BARCELONA, AGENCIAS
La Fiscalía presentó ayer el anunciado recurso contra el auto de libertad dictado el pasado lunes para el ex presidente del Palau de la Música Fèlix Millet y volvió a pedir prisión incondicional para él y su mano derecha, Jordi Montull, al considerar que existe riesgo de fuga por su actual disminuido «arraigo» social y la posibilidad de disponer de un gran cantidad de dinero. El fiscal cifra ahora en veinte millones de euros el dinero que calcula que retiraron en metálico y sin justificar en los últimos cinco años.
Para el Ministerio Público, la «parte del león» de los fondos desviados eran las retiradas de dinero en efectivo sin justificar, que los imputados aseguran que eran para pagar en negro a cantantes e intermediarios, algo que la Fiscalía apunta que es mentira, recordando que Montull admitió ante el juez que no apuntaban esas retiradas y que lo fiaban todo a la memoria.

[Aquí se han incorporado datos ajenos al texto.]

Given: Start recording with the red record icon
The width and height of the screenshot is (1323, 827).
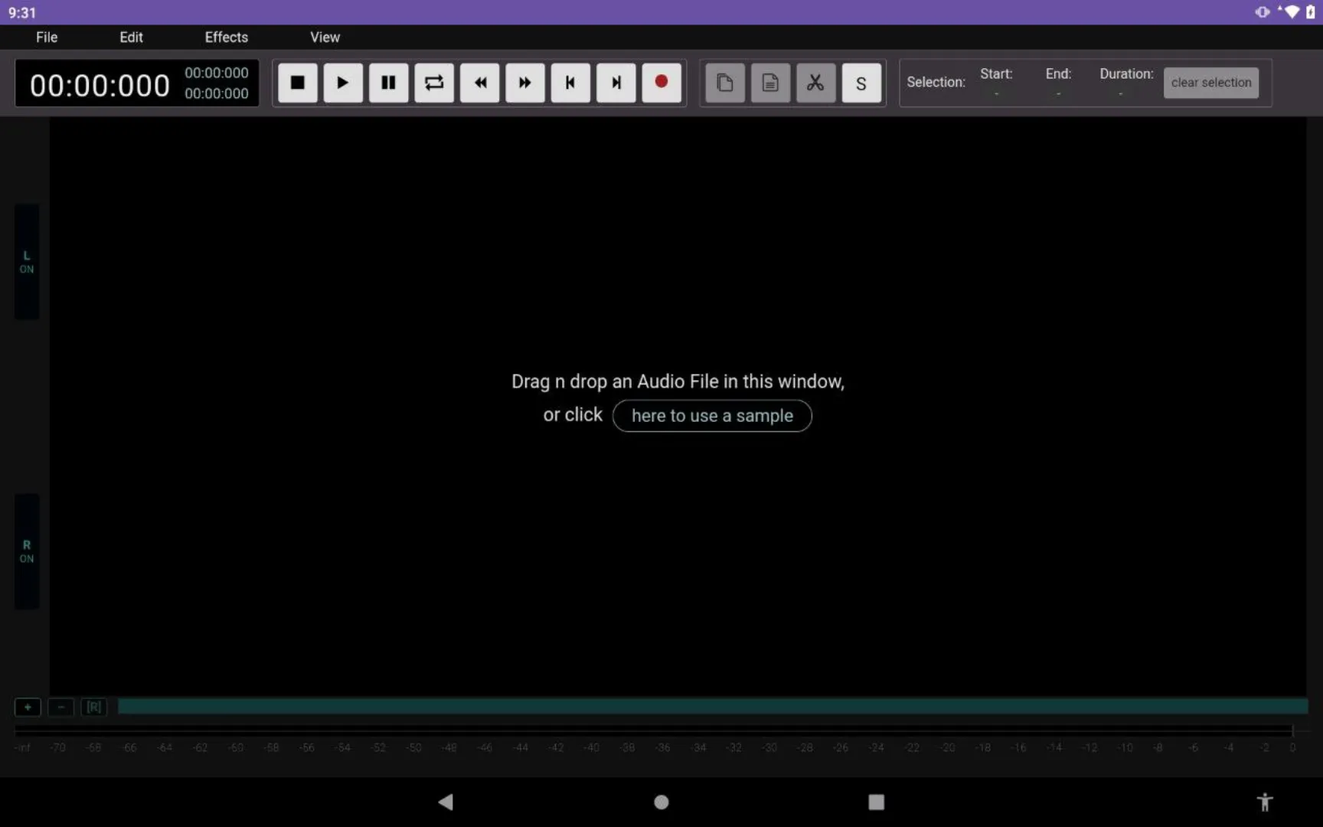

En el recurso, la fiscalía sostiene que ambos imputados pueden tener una gran capacidad económica que les permitiría huir de la justicia, recordando, además del dinero en metálico desviado, irregularidades publicadas en la prensa como sus cuentas en Suiza, las bodas de hijas de Millet pagadas por el Palau o la «percepción injustificada de primas o estipendios, no se sabe porqué gestión».
El fiscal se pregunta si todos estos hechos y la caja fuerte de Millet con 1,8 millones de euros en billetes de 500 «no son datos relevantes de los que inferir una capacidad suficiente para desaparecer si así lo desean». La Fiscalía también argumenta que la confesión de Millet «no es espontánea», sino que «resulta deliberadamente sesgada e incompleta», al no explicar todos los delitos cometidos, con el objetivo de «confundir al instructor» y conseguir no ingresar en la cárcel.
Además, considera que la sola confesión no es determinante para diluir la posibilidad de fuga. Al justificar el posible móvil de una fuga, apunta a la gravedad de la pena que podría recaer sobre Millet y Montull, que eleva hasta 22 años de prisión, al incluir en las acusaciones el delito de malversación de caudales públicos, estudiado por la Fiscalía. Mientras, continúan las repercusiones del caso en la vida política catalana, ya que están sobre la mesa los 630.000 euros recibidos desde 1999 por Convergencia Democrática de Cataluña (CDC), a través de la Fundación Trias Fargas, de manos de Millet.
El líder de CiU en el Ayuntamiento de Barcelona y dirigente de CDC, Xavier Trias, dio buena muestra de la crispación reinante al asegurar que oír la «mentira» de que la Fundación financió su precampaña de las municipales de 2007, le exige un «acto de autodisciplina». Sin embargo, admitió, el miércoles estuvo «a punto de insultar a un concejal» barcelonés, algo que, dijo, los políticos deben evitar.
Por su parte, el presidente de CiU y secretario general de CDC, Artur Mas, acusó al PSC de iniciar una fase de «desgaste» contra la federación nacionalista «a cualquier precio». Según Mas, ante la posibilidad de que CiU pueda gobernar en Cataluña, las fuerzas contrarias actúan «con más contundencia».
Mas declinó valorar las manifestaciones hechas el jueves por el ex fiscal anticorrupción Carlos Jiménez Villarejo, quien opinó que el «caso Palau» es un «suma y sigue» de otros casos de corrupción vinculados a CiU. El líder de la federación nacionalista manifestó: «Viniendo de Villarejo, no me sorprende nada».
La Fundación Trias se reveló en los últimos años de Jordi Pujol al frente de la Generalitat, aseguró ayer «El País», como una de las vías más rápidas para conseguir tratos favorables. El 80% de las empresas que le aportaron dinero obtuvieron a corto plazo contratos públicos, concesiones administrativas o recalificaciones de terrenos para desempeñar sus proyectos de futuro, según se desprende de las cuentas hechas públicas por la propia Fundación.